Given task 1
Copy from the records below, character for character, the lines beginning with the one that contains "Screen dimensions: 889x852" and continuing through the one that contains "(1302, 309)", including both of those lines.

Passage to read

####################

So 53 activists walk into a rest area in Genoa, Ohio......

It was cold in Chicago that Saturday evening. I had read the weather report for Sunday at DC and it said 70 and sunny. I didn't want to pack too much so I wore a lighter, comfy outfit to march in, but at that moment I was regretting it. Dan handed me my bags, loaded with entertainment for a 14 hour bus ride, gave me a kiss and wished me luck. As soon as I turned around I was approached by a man with a clipboard.
"Want to sign our petition for Jacob Meister?" I looked at him, at my arms of loaded stuff, and at the group of people already gathering.
"Um.....who?"
"He's running for office as an openly gay candidate."
"Oh okay!"
"...and he's giving everyone snack bags for the bus ride"
"Awesome! Then I guess I'll give you my real name!"
After I signed their paper I looked around for familiar faces. It felt like I was the new kid at a very fashionable school. The people I did know from JTI were crazy busy trying to keep things organized and I didn't want to get in their way. Finally I saw three people I had met at the poster making party. I had spent an hour with them there, surely they wouldn't mind me hanging out with them for 14 more?
After a little bit we found out we could get our bus assignments. Since we were freezing we wanted to get on a bus right away so we got in line for bus #1.

If you listen closely you hear future Rachel screaming "Noooooooooooooo!"

Finally all 53 of us were on and ready to go. We made jokes, laughed at porn, watched the first half of Season 1 of "Maude", etc. The energy and excitement filled the bus. We were going to witness history! Then we got on the highway......
"Um..is anyone else feeling that vibration?"
Soon the back of the bus was turned into one huge vibrator. Our feet were numb, our eyes were shaking, our ears were filled with the protests from the bus.

After a while we pulled into a rest area in the middle of Nowhere, Ohio. I saw our bus captain Matty immediately put on his game face as he approached the bus driver. There was a lot of pointing at the bus, serious nodding, and phone calls being made. None of us thought much of it, my focus was taking care of my angry bladder. I took off at a polite run yelling "Excuse me! My bladder doesn't DO bus bathrooms!!!" as I weaved in and out of people.
Once that emergency was averted I strolled into the food section of the rest area. Hardees was the only place open at midnight and I giggled as the surprised employees ran around trying to feed the 50 people in line. I am not a fan of Hardees (especially at those prices!) and decided to get snacks at the little shop around the corner. Two Tabasco Slim Jims, a bag of Pepperoni Pizza Combos, and a Coke later I found my little group and sat down.

####################

(Pointing records for text and elements)
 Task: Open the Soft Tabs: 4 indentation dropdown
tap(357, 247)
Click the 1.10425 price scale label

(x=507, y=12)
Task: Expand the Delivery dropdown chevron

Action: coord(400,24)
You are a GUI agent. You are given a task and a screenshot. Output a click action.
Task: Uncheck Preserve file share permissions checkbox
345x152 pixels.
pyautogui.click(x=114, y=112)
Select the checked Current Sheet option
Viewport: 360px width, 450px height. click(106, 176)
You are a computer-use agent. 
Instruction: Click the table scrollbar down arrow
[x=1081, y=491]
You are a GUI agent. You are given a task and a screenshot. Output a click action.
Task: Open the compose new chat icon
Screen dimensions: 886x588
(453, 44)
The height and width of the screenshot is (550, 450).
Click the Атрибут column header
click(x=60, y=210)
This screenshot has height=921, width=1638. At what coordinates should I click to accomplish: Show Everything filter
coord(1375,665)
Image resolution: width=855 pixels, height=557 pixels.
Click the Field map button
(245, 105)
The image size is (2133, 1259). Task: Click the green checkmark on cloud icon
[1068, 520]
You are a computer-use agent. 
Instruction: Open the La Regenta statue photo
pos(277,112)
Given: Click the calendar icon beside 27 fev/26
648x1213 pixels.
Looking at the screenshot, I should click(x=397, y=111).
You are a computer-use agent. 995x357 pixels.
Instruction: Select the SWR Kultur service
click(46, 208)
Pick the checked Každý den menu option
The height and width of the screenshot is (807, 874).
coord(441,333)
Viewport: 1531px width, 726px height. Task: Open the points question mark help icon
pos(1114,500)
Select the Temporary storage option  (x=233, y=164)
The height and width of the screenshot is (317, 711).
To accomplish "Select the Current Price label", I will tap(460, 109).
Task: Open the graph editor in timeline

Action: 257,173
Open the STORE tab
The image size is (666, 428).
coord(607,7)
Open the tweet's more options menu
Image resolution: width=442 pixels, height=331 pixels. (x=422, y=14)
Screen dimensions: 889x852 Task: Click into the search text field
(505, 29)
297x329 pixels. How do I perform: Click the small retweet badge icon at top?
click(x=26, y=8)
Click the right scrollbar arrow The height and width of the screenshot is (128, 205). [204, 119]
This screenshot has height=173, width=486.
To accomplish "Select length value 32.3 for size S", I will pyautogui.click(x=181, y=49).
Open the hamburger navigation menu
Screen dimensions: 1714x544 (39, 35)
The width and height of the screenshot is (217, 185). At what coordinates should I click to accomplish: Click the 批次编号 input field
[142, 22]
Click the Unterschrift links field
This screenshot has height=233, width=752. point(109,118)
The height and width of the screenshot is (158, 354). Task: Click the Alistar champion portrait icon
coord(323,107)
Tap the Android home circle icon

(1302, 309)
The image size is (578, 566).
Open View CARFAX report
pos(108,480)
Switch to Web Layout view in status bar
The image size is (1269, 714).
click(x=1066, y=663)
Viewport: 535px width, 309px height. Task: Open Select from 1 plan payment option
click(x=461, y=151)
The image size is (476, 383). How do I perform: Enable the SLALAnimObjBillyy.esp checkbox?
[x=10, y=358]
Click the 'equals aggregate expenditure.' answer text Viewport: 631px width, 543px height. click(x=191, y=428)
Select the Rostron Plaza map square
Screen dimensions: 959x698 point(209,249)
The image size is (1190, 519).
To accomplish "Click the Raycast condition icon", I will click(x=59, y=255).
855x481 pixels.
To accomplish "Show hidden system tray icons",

####################

Given task 2
Continue the account of the bus trip to the march from the point at which it stops.

Response 1
Screen dimensions: 889x852 Task: Click into the search text field
(505, 29)
297x329 pixels. How do I perform: Click the small retweet badge icon at top?
click(x=26, y=8)
Click the right scrollbar arrow The height and width of the screenshot is (128, 205). [204, 119]
This screenshot has height=173, width=486.
To accomplish "Select length value 32.3 for size S", I will pyautogui.click(x=181, y=49).
Open the hamburger navigation menu
Screen dimensions: 1714x544 (39, 35)
The width and height of the screenshot is (217, 185). At what coordinates should I click to accomplish: Click the 批次编号 input field
[142, 22]
Click the Unterschrift links field
This screenshot has height=233, width=752. point(109,118)
The height and width of the screenshot is (158, 354). Task: Click the Alistar champion portrait icon
coord(323,107)
Tap the Android home circle icon

(1302, 309)

Response 2
Spirits were still high in Ohio so we spent the time joking, eating, and talking about the rest of the trip on our bus (officially labeled "The Vibrator"). We saw Matty and Missy running around a bunch, talking frantically on their phones. Then the rumors started flying from different people;
"They are sending a mechanic."
"They are sending another bus."
"They are sending a mechanic and then a bus."
"They are sending a new bus, but on the way home we have to stop here and get back on this bus and ride it the rest of the to Chicago."
"It should be fixed soon."
I decided to not believe anything until I heard directly from Missy or Matty. Instead we started playing Boggle. Our little group (Mariela, Farrin, Michael, & Jerry) soon expanded to MJ and Messina. After one game the 7 of us were laughing, swearing, and bonding. I decided to show my true colors so I was playing standing on a chair, ass in the air pointed at any poor soul that decided to visit Ohio, spewing out such classic one liners as "Wait.....we get to use school in this game?!"
More time passed.

Matty and Missy's updates became fewer and fewer. Their phone calls became more and more. Time past faster and faster.
Around 1 AM the group's attitude shifted. You were able to pick the realists from the hopeful. I was surprised to learn that I was a hopefulist. Messina and I did the math and tried to tell people that as long as we left in the next 3 hours we would be okay. Michael and Farrin told us that we weren't calculating the extra time it would take us to get through Pennsylvania due to the mountains. People started talking about heading back so that we could at least make it back in time for the Chicago Rally.

More time passed.




Finally the moment arrived. Missy and Matty had us circle up. I can't imagine how they felt as they stood in front of 51 faces, 51 faces that still had a slight glimmer of hope.
"We have called everywhere. Bus companies, van companies, car companies, everywhere. We can't get anything. Our bus company has a bus, but they can't find a driver. As of right now we are missing the March. It seems likely we are missing the rally afterwards."

The air left that spot in Ohio.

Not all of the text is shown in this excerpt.